▸ Problem statement
All lines up to and including the one that contains "You are a computer-use agent. 980x669 pixels." are to be transcribed exactly, starting from the first line of the records.

▸ Records shown
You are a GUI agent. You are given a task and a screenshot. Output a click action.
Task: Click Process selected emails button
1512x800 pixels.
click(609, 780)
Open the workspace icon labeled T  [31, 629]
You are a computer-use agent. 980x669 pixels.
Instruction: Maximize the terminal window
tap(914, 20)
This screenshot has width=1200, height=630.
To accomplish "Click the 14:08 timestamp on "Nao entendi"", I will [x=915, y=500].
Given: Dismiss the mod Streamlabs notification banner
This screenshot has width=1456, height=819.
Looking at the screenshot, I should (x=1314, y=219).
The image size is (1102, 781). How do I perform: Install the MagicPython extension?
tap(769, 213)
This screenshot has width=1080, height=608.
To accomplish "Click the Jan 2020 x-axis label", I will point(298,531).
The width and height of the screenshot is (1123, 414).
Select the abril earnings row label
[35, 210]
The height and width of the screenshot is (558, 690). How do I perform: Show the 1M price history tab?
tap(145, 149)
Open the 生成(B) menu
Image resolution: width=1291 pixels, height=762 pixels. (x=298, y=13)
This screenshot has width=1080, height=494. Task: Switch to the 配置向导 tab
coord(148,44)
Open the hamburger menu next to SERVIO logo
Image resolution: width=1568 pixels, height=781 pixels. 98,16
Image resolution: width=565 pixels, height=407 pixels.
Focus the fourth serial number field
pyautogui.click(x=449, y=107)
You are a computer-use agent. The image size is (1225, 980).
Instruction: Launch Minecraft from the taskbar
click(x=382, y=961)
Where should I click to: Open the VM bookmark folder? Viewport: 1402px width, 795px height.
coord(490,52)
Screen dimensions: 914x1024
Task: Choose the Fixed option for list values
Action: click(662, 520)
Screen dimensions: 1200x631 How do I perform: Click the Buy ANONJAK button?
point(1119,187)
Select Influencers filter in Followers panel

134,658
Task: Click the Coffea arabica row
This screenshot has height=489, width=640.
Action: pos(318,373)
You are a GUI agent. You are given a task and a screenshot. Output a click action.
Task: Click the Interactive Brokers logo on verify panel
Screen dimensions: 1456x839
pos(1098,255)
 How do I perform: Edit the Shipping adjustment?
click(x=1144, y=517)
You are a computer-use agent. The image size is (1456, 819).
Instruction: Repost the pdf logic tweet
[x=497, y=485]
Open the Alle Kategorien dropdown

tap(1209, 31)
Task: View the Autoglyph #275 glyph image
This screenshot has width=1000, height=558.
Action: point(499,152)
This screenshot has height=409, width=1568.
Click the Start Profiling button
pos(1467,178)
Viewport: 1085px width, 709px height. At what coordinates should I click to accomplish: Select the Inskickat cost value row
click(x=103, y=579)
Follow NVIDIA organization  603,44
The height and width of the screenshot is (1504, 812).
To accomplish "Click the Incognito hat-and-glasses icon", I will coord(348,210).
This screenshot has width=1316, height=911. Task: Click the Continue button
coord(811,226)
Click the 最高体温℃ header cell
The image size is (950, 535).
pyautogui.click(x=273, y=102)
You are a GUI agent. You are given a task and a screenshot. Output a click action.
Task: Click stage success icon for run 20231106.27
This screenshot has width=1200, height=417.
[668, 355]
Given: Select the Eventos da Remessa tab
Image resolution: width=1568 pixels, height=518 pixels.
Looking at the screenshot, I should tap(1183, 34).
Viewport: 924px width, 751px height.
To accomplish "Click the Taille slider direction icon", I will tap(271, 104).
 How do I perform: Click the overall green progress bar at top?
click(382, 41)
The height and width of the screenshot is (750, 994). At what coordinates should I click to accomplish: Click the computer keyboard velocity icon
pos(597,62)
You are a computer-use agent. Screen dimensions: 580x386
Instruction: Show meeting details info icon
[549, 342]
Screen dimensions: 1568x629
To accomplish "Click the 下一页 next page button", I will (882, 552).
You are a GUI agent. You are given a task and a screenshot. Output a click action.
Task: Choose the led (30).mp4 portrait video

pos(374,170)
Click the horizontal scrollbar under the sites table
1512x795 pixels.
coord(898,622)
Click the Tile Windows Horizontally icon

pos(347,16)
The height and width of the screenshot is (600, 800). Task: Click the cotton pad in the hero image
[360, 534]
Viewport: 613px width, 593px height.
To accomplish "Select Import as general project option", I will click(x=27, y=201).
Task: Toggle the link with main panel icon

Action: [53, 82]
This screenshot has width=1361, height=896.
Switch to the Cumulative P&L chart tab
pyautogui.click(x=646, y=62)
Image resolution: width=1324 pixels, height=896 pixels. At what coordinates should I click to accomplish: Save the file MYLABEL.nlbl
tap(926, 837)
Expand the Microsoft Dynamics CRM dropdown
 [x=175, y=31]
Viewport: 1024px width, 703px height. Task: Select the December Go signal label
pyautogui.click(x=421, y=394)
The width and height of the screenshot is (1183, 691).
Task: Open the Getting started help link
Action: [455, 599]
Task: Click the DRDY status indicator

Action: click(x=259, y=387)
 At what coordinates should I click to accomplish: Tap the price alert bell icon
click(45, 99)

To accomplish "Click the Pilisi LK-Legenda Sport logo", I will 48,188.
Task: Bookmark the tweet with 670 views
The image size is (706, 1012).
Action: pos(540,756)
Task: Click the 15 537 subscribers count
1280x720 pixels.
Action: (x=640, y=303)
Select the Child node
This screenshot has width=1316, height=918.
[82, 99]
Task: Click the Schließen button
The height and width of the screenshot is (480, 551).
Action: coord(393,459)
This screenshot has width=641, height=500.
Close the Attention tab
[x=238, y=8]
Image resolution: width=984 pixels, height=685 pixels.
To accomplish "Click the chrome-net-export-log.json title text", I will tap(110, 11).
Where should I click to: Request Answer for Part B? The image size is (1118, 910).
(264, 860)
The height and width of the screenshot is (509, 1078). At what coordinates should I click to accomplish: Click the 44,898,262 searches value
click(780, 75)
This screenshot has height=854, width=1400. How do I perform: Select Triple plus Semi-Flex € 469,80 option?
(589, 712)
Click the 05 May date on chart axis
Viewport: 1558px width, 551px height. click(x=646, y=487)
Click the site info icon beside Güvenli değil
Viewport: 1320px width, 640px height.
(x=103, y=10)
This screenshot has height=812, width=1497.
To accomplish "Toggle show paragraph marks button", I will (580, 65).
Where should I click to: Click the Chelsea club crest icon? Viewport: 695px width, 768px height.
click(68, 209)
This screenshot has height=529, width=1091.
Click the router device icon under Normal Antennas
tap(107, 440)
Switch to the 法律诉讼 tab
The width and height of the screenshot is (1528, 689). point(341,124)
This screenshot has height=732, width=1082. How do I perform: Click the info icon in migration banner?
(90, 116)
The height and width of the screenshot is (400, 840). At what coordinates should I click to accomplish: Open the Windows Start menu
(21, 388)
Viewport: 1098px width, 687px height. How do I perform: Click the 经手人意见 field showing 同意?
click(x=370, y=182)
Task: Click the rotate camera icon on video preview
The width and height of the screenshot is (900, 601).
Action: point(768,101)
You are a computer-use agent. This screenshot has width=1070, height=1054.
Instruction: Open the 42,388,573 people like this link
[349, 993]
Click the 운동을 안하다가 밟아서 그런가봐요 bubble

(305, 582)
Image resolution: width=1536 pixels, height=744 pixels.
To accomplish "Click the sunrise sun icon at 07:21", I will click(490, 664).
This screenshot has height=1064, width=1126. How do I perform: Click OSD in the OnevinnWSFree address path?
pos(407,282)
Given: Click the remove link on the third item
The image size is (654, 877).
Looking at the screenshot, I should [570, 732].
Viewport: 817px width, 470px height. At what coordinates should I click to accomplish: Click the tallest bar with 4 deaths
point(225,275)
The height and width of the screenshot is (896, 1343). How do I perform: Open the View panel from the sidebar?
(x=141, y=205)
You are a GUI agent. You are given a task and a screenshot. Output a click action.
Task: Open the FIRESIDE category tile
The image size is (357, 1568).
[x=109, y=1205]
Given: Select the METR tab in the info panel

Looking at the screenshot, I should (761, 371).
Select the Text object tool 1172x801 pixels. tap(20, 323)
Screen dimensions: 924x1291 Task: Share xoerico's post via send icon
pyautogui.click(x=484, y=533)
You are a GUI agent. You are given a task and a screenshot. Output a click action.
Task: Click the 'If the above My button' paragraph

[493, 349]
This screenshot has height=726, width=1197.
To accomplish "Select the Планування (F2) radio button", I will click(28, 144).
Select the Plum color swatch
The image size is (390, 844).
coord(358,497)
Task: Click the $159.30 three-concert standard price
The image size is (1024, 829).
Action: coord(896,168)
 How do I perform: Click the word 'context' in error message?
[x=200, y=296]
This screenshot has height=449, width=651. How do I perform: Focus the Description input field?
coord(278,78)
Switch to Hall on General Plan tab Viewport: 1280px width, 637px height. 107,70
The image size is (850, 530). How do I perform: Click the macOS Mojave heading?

▸ Answer to this exercise
You are a GUI agent. You are given a task and a screenshot. Output a click action.
Task: Click Process selected emails button
1512x800 pixels.
click(609, 780)
Open the workspace icon labeled T  [31, 629]
You are a computer-use agent. 980x669 pixels.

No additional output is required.